All animal experiments reported herein were approved by the Institutional Animal Care and Use Committee of the Texas A&M University System. Six well-fed, ovariectomized, and estradiol-implanted Braford cows (6.5 ± 0.4 yr of age) were each fitted with IIIV cannula using procedures of Gazal et al. . Estradiol implants were designed to produce serum concentrations of estradiol of 2–3 pg/mL . Cows were given at least 1 mo of rest after surgical procedures before initiation of the experiment. At the start of the experiment, cows weighed 489.2 ± 39.4 kg and were in body condition 5.6 ± 0.1 on a scale of 1 to 9 (i.e., 1 = emaciated and 9 = obese).
One day before experiments began, each cow was fitted with a jugular catheter for collection of blood. On each day of the experiment, each cow was placed in a stanchion and polyethylene tubing was inserted through the IIIV cannula to allow collection of CSF and delivery of treatments. Cows were then allowed 1 h of undisturbed rest before treatments were applied. Cows were treated with sterile saline, and NPY (500 μg) and leptin (600 μg) dissolved in saline, in a replicated 3 x 3 Latin Square design (n = 6 and 18 cells of data from the 3 treatments) using dosages and peptides described by Thomas et al. , Morrison et al. , and Amstalden et al. . The randomized blocks of the Latin square were applied at 2-d intervals. Treatments were delivered through IIIV cannula in a 100 μL volume and infused at a rate of 100 μL/min. Subsequently, tubing was flushed with 100 μL saline at this rate to ensure delivery of treatments. Blood (5 mL) and CSF (200 μL) from IIIV were collected simultaneously at 10-min intervals beginning 10 min before treatments and continuing for 220 min after treatments using procedures described by Gazal et al . After treatments were applied, no sampling from the IIIV was performed for a total of 20 min to allow treatments to diffuse into hypothalamic tissue; thus, the 10 min sample was not collected.

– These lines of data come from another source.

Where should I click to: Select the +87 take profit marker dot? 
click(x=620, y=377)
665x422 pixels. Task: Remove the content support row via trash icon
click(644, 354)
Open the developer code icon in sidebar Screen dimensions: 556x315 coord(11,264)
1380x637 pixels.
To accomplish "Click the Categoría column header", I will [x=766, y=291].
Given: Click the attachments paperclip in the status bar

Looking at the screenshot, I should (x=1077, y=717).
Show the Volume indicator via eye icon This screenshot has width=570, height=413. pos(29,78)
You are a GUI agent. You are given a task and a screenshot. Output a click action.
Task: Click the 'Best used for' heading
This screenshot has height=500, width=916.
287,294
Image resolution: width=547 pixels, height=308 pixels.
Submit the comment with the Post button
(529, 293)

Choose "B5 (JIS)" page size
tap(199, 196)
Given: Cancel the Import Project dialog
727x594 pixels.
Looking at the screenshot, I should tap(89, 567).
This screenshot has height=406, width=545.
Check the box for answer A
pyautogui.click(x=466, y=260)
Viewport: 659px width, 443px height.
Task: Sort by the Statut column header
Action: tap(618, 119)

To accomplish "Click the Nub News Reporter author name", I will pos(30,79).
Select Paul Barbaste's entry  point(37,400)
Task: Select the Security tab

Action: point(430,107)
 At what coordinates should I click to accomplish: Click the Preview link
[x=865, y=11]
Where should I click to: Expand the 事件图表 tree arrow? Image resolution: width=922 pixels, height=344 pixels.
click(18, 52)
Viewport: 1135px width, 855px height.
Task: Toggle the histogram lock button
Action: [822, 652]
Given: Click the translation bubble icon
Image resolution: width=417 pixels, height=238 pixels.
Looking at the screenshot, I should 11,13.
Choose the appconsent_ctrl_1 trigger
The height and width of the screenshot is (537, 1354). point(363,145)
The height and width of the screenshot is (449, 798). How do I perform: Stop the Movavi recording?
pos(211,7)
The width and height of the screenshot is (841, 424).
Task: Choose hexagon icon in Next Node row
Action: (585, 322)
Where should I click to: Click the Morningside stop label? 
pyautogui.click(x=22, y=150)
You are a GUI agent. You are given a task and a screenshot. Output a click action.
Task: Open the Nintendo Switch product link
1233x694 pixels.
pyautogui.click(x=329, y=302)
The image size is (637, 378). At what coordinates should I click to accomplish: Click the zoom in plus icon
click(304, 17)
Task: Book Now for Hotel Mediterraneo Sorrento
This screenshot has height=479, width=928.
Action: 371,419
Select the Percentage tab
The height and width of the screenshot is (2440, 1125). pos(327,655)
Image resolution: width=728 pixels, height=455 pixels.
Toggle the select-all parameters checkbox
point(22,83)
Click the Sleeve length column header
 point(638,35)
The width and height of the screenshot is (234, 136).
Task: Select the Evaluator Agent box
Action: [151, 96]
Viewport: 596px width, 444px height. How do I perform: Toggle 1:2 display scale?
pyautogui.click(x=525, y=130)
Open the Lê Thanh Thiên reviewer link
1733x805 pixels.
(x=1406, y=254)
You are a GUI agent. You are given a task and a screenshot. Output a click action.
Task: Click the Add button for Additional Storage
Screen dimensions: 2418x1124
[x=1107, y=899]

Serum concentrations of GH were determined in the samples collected every 10-min using the procedures described by Hoefler and Hallford . Serum concentrations of IGF-I were also determined in these samples using procedures described by Reecy et al. . Intra- and inter-assay coefficients of variation for the two assays were less than 5 and 10%, respectively.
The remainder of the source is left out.